### WORKING DATA

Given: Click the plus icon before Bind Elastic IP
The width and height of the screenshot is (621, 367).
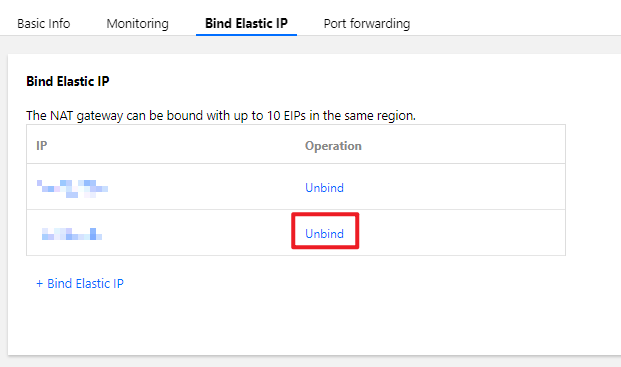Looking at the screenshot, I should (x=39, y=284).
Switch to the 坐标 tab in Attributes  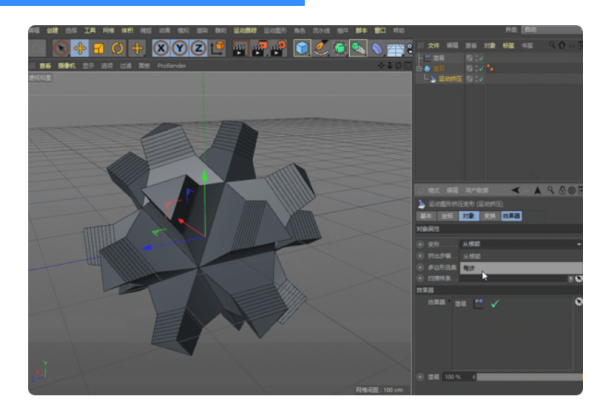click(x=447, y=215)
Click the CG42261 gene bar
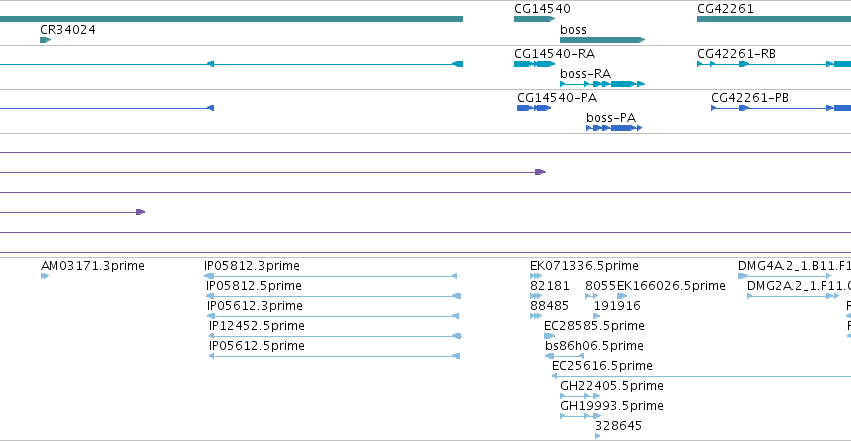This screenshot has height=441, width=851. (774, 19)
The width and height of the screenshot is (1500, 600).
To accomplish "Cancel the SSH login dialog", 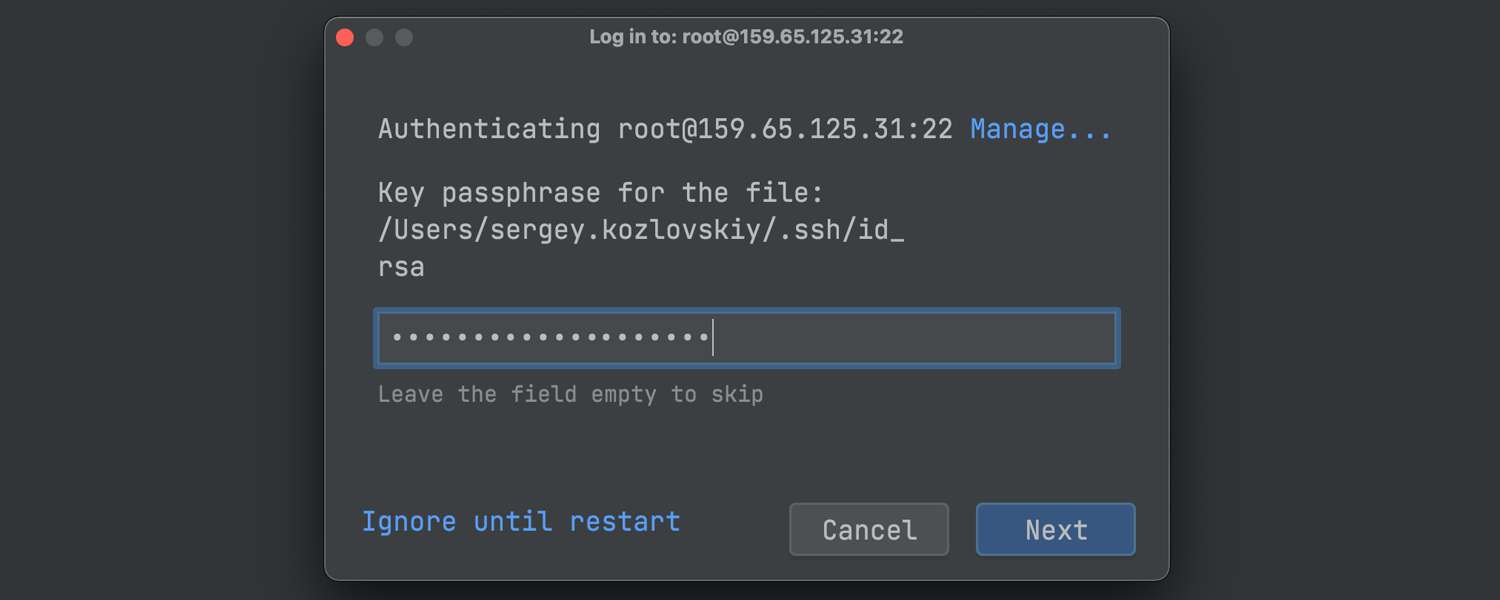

######

* _WHAT YOU SHOULD DO_: Would you write out exactly the lines of the data from the one holding "The width and height of the screenshot is (1500, 600)." to the final line, both included, with pictures left out?

* _RESPONSE TO THIS TASK_:
The width and height of the screenshot is (1500, 600).
To accomplish "Cancel the SSH login dialog", 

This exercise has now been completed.